Under the Phased Manufacturing Program (PMP)
which falls under FAME-II, the Government has already mandated indigenization
parts like HVAC (Heating, Ventilation, and Air Cooling), wheel rim integrated
with hub motor from October 2019 and other key components such as electronic
throttle, vehicle control unit, electric compressor, etc. by October 2021.
Several states in India are racing to attract
investments from OEMs and components players to emerge as an EV manufacturing
hub. Incentives range from setting up EV manufacturing parks, providing aid for
R&D and IP, partial or full reimbursements on land costs, financial
assistance on capital incentives, etc.
challenges in EV localization
India’s vision to emerge as a major manufacturing hub for EVs
represents huge opportunities for the auto sector. While historically India has
been very good at cost engineering, there are challenges to be overcome to
realize this vision. Current levels of localization
in the Indian EV sector are as low as 20%
which has been limited due to the cost competitiveness of foreign providers,
deep technological expertise involved as well as limited access to crucial raw
materials such as lithium and rare earth magnets.

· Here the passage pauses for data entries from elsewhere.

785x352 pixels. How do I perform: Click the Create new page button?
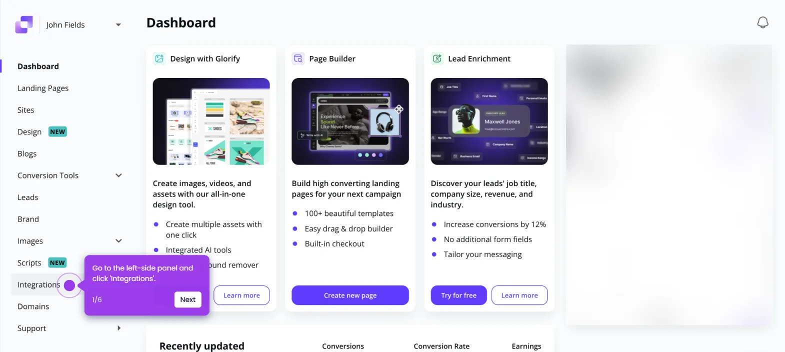pyautogui.click(x=350, y=295)
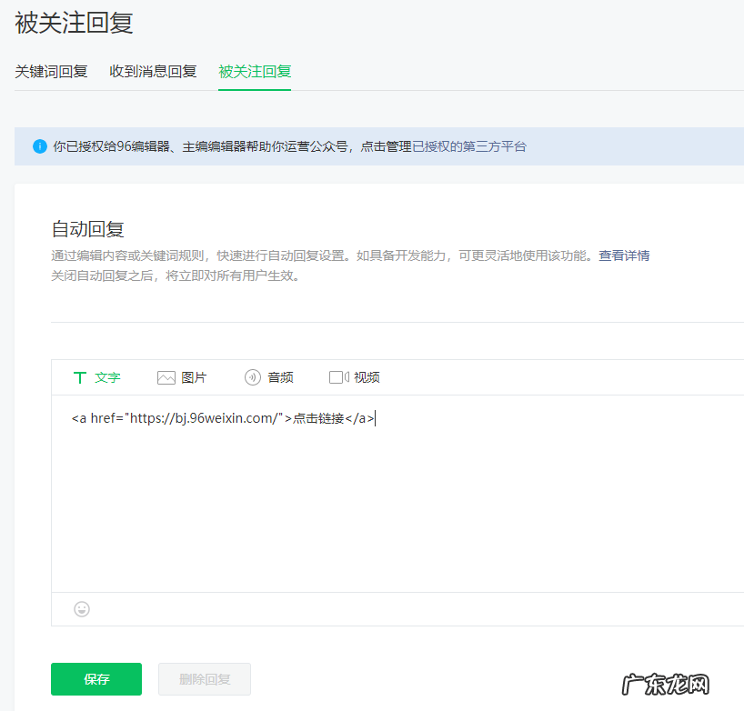744x711 pixels.
Task: Open the emoji smiley picker
Action: tap(82, 609)
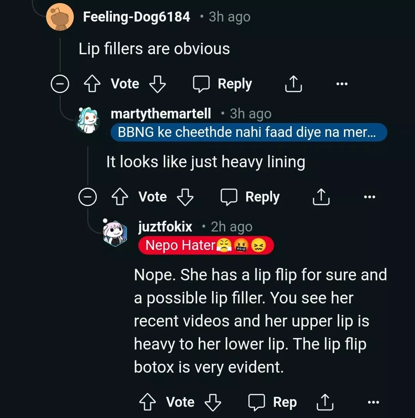415x418 pixels.
Task: Open juztfokix's user profile
Action: point(165,226)
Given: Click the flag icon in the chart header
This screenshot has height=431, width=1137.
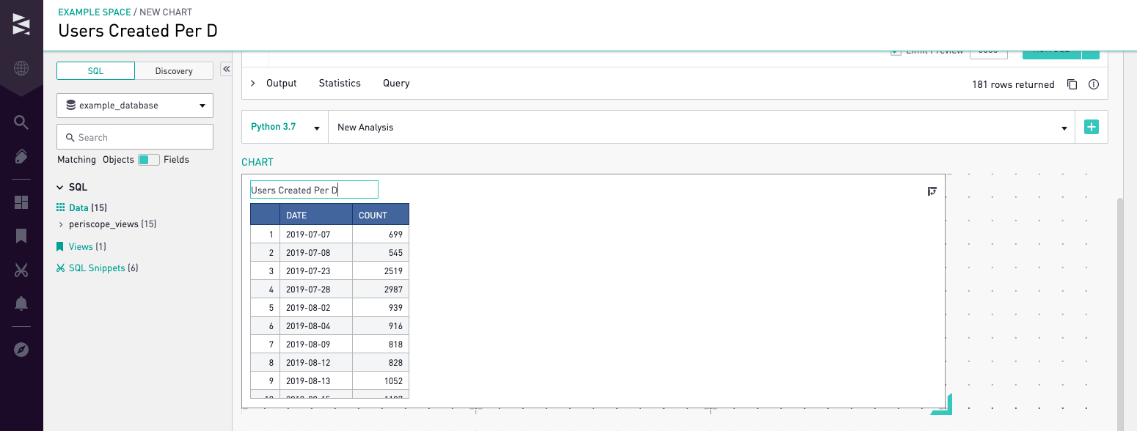Looking at the screenshot, I should pos(932,191).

EV manufacturing requires deeper technological expertise than
ICE automobiles. In terms of cost, the battery is the most intensive component
of an EV contributing around 24% - 28% while BMS and TMS (Battery / Thermal
Management Systems) contribute an additional 10% - 14%. Other specialized parts
such as motors (10%), controllers (8%), and rest of drivetrain (7%) contribute
25% of the overall cost. The extent of localization going forward is not
expected to be uniform across components due to specific challenges in terms of
technology, raw materials, and the scale required to justify localization.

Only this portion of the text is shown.